Will I see my Mum and Dad again - anywhere?(7 Posts)
I wish I could be certain that I would see my Mum and Dad again if only to explain why I sometimes feel so cross with them for leaving me to cope with all this crap on my own.
It would have been lovely to really believe they know about my exam results but in my heart I have doubts. Its always going the take some of the joy of events away - graduation, wedding, children whatever.
this is one of the many hard things about being bereaved.
i have times when i think i will see my loved ones again, times when i can 'feel' them with me, and then times when i am sure that that is it
i really don't know. it baffles me that someone who was so there now isn't, not in any way that is meaningful to me now, and i wonder where her 'thereness' has gone?
i am sorry for your loss.
I'm certain my parents are finding a way of supporting and loving me for all my days. There's no way they have left me because the pain I feel although constant is bearable. It is the same for father's very best friend. If he'd truly left, neither of us would be able to bear the pain of such a loss. That is the greatest surprise to us of his passing.
Yes I too feel the burden of coping with all that is left. Do you not wonder about the source of your strength since they left? Some cultures believe there are times in the year when passage is easier, and at these times maybe we feel their presence more. The seventh lunar month after Spring is such a time. This year it lasts from 31st July until 28th August.
I think you will see them again, but what's the hurry? You have life to live, the strength of their love for you will allow them to share your life, and you will meet them again in time. Every one of us will have to shed our bodies, we don't have a choice as to when that is either. But it doesn't mean we shed our being. I think they will share the joy of your studies, and life ahead, just as you will always hold their love in you.
Hello missdis. I know what you mean and it's a tough one to come to terms with. Knowing that your parents would be supremely proud of all your achievements (I saw your results on the A-levels thread, very well done!) is not the same as having them stand next to you and enjoy them fully, I know. I agree with 7thmonth in so far as you will carry their love with you in everything you do, and that is an incredibly powerful thing.

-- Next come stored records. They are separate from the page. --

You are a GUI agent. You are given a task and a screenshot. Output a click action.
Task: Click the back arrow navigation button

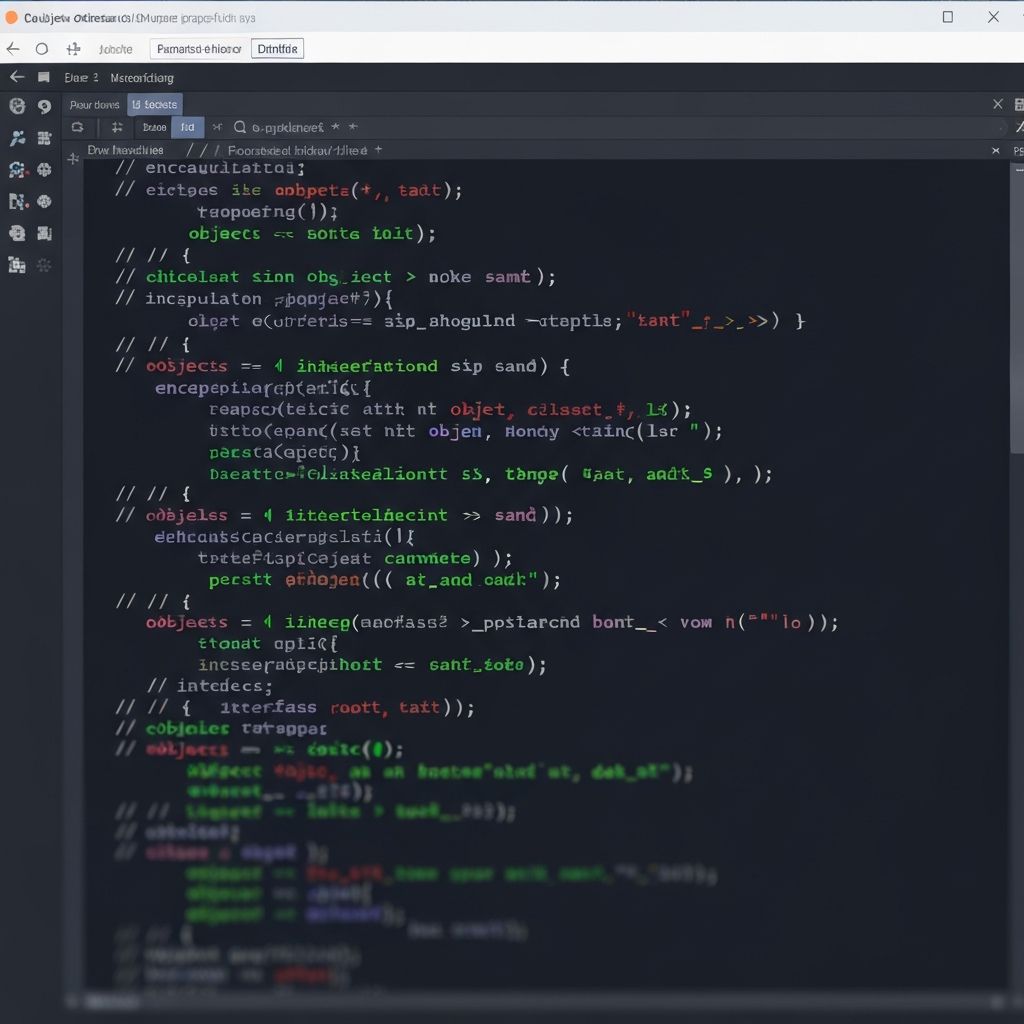[x=12, y=48]
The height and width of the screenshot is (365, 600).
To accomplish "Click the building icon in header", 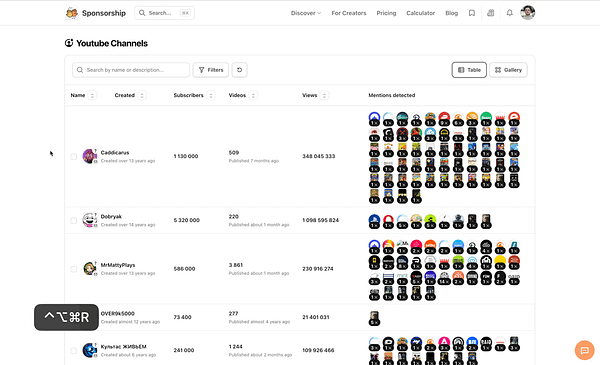I will (x=491, y=13).
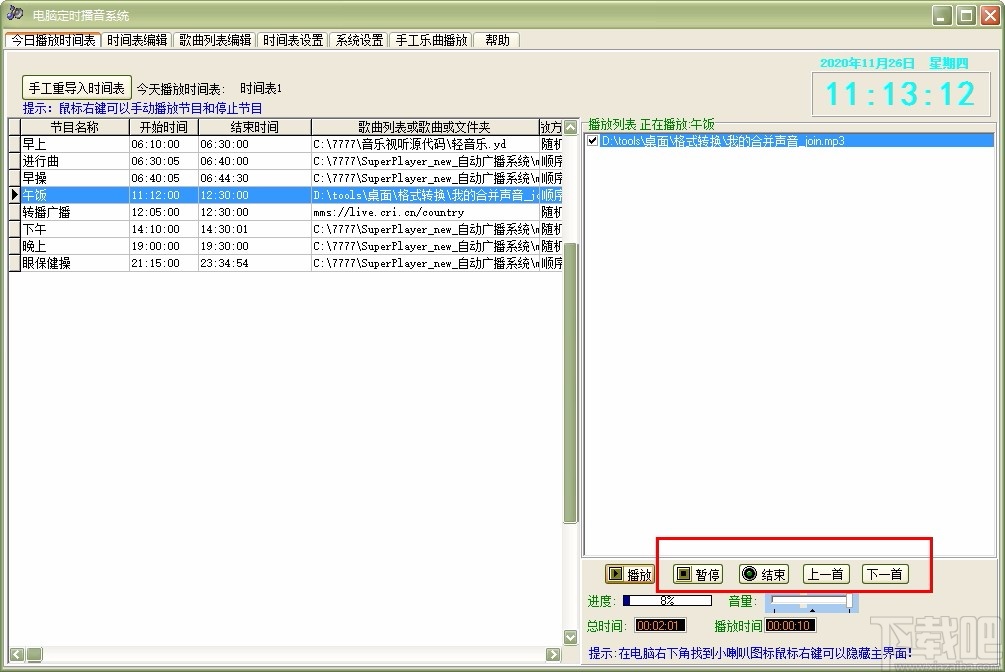Uncheck the 我的合并声音_join.mp3 playlist item
The width and height of the screenshot is (1005, 672).
click(x=593, y=141)
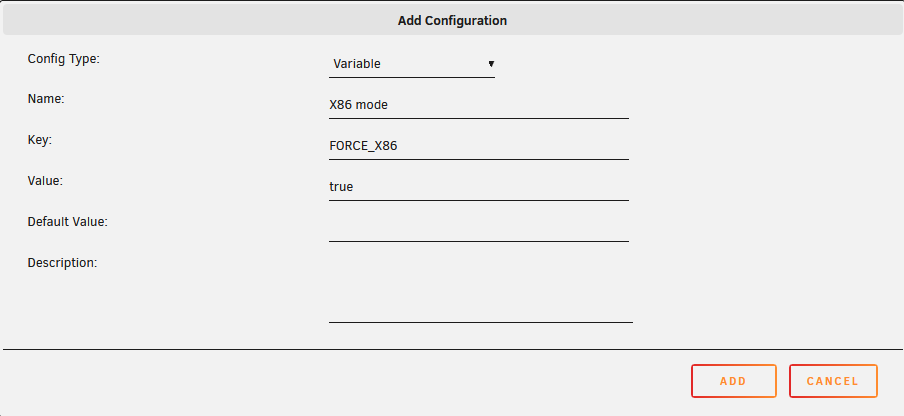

thanks for responding to my thread. really sorry for the loss of your parents. i can't imagine what that must feel like and dread the day my dad leaves. i don't believe for a second that those we love the most just leave us. i know the desperation of wanting to see/feel their presence. It may happen when you are not looking or expecting it. Open yourself up to looking for signs - you will know. When DD passed away, I was crying for her some months later. A ladybird came to me, which was weird as it was November, freezing, windows closed, no plants in my flat. Sounds corny and cliched but I hope it was her. At the moment, I feel very closed. I don't think that is conducive to "inviting" her.
Congratulations on your results. I hope there were loved ones around you when you got your results.
7thmonth you have a beautiful way of expressing things. Very comforting advice. Wish I could speak to someone like you in real life.
My stepmother is convinced my father is up on a cloud somewhere, watching what's going on. I wish I believed her. But I see both my parents in my dreams - and I see them both in my children. And I know they'd be proud of me - you must know that too, with the exam results etc? There's always the bitter-sweet side to big family occasions; it is bloody hard, but just hang on to the joy that is there.